Simple ethics. If you contact them, you can at least give them time to patch the flaw for software, or time to start producing a new line of locks in this case. If you release it to the world before they're even aware of it, there's a gap where there is absolutely no mitigation whatsoever.


>If you contact them, you can at least give them time to patch the flaw for software, or time to start producing a new line of locks in this case.

Will I be paid for the effort? Or am I expected to give them information for free when they would never do the same for me? Ethics is a two way street and after superfish (among other issues) I owe this company no ethical obligations.

>If you release it to the world before they're even aware of it, there's a gap where there is absolutely no mitigation whatsoever.

Quite a convenient way to blame me for their security flaw in their product. No, this is solely on them, and as I already pointed out, they have aready burned up any professional ethical obligations.


What in the world are you talking about? How is CyberLock responsible for Superfish?


They told the company at least a day beforehand: https://t.co/dnvq8F3Ad0


For anyone reluctant to click on a shortened URL, the full URL is https://lh3.googleusercontent.com/-BwS8oOqrxSQ/VUgoAVekqjI/A...


That's a significantly short amount of time to be able to address an issue before knowledge of the vulnerability becomes public knowledge.

I'm all for releasing a vulnerability after it a) is mitigated or b) becomes clear the responsible party has no plans to address the vulnerability in a timely fashion.

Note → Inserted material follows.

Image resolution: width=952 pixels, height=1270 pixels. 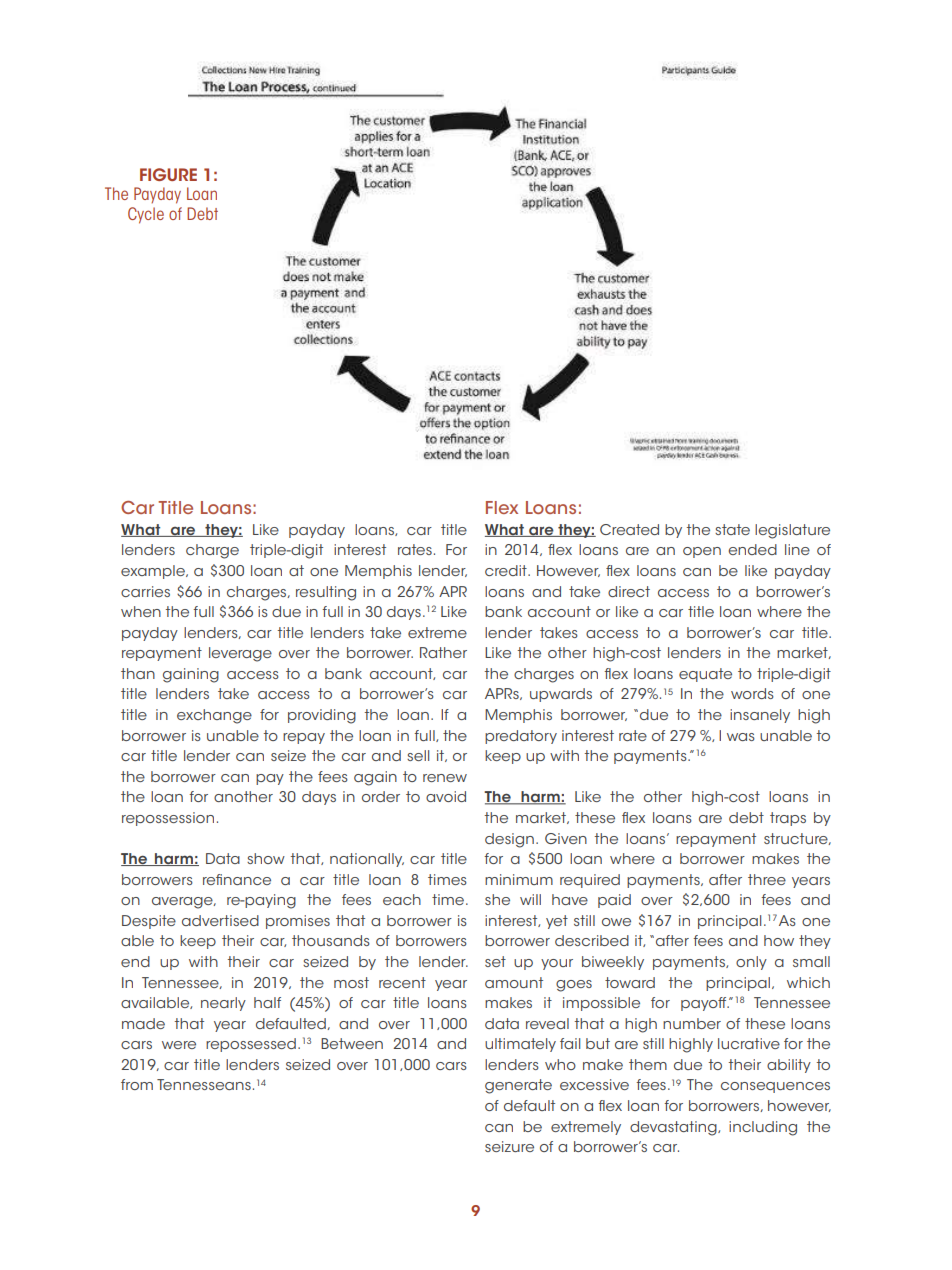 I want to click on equate, so click(x=705, y=675).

One day is in no way responsible unless the researchers were told pointedly that there was no plan to address the issues.

IMHO.


They (claim they) gave the company 30 days, and assert they could have extended it if it seemed a fix was upcoming and a few more days were necessary, but they only ever got ignored or lawyer-threatened over it.


In a later PDF, the lawyer complains about IOActive wanting access to company engineers on "a few days notice".

I really don't support people throwing around the DMCA, but if the company's lawyer's complaints are accurate (if) then IOActive sounds like they prioritized having a quasi-journalistic "scoop" over professionalism.

https://plus.google.com/118103547235676487972/posts/Sot7Tp1C...


Update: IOActive claims they gave 30 days notice, and that the company ignored it for 29 days. I guess we'll see which side is telling the truth.

Maybe they wanted to try to stealth-fix it without admitting an issue ever existed, and ran out of time?

Or it might be incompetence rather than malice. Maybe someone failed to take action until day 28.